On Monday, another 4.5m people – parents of children under the age of 16 – gained the right to request flexible working, thanks to the Government’s controversial reform. We say controversial because it’s gone down badly with business groups, who argue that placing an extra burden on businesses at a time when so many are struggling to keep their heads above water is not terribly smart. Much though we approve of the flexible working extension in principle, we’re inclined to agree – but the good news for employers is that the vast majority of the newly-eligible have no intention of taking advantage...

61% of adults with children under 16 will definitely not be making a flexible working request, according to a YouGov survey commissioned by Croner (a workplace consultancy that’s part of the Wolters Kluwer media group). With another 22% still undecided, that means just 17% are definitely planning to go ahead – not an insignificant number, but not as many as employer groups feared (and as Croner points out, companies are perfectly entitled to turn requests down if they have a good business reason).

The survey suggests that the reasons for this are pretty straightforward: 50% said they were perfectly happy with their existing arrangements, while another 20% said flexible working just wasn’t practical. Surprisingly, a relatively small proportion cited money worries as the big sticking point – just 6% said they were concerned about the financial implications of working fewer hours, while another 5% said they didn’t dare to ask in the current climate. It appears that most parents have just had plenty of time to work out an arrangement that suits them, and see no need to change it now.

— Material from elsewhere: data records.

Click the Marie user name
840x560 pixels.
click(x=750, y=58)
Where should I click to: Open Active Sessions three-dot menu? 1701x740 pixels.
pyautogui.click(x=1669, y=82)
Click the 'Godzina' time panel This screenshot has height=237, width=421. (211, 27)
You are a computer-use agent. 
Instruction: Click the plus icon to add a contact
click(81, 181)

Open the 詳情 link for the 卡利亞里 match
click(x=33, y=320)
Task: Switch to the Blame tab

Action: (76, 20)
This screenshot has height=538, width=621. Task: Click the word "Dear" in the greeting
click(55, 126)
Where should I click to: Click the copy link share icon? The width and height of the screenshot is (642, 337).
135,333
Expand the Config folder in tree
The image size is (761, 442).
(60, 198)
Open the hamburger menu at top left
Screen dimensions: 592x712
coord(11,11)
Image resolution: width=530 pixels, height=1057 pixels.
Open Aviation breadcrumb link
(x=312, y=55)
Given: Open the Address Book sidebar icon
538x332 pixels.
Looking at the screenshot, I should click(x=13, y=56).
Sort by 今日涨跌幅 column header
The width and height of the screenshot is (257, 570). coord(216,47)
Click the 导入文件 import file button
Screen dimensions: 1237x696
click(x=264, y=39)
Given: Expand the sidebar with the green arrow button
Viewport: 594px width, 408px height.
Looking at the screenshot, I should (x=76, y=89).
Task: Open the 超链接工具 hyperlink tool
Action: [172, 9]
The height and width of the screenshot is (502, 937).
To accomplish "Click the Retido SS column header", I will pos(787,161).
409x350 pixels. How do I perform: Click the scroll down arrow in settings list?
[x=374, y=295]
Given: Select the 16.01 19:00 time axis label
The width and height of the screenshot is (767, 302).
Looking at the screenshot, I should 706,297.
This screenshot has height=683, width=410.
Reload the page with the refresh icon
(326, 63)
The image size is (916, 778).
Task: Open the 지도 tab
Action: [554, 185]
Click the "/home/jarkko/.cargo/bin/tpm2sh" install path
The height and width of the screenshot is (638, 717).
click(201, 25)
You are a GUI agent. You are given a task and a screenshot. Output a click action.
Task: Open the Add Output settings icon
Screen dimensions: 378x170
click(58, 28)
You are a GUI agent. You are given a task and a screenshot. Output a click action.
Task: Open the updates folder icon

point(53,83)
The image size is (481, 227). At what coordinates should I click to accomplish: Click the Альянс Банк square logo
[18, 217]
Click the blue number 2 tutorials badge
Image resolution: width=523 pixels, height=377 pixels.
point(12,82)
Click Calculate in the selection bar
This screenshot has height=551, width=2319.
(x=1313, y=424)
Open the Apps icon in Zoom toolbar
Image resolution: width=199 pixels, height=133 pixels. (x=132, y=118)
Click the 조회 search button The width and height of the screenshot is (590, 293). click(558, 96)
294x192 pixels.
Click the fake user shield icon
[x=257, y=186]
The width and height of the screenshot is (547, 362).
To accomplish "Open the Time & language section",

Of course, the irony is that the current climate probably makes employers more amenable to the idea than ever before. Take YouGov, for example. The pollster behind this very survey announced on Monday that its pre-tax profits slumped 90% in the six months to January 31; it’s now cutting 30 jobs in a bid to save £2.5m, described by founder Nadhim Zahawi as ‘right-sizing’ (one of our least favourite euphemisms). If its employees came and asked to work fewer hours at the moment, it would probably bite their hands off...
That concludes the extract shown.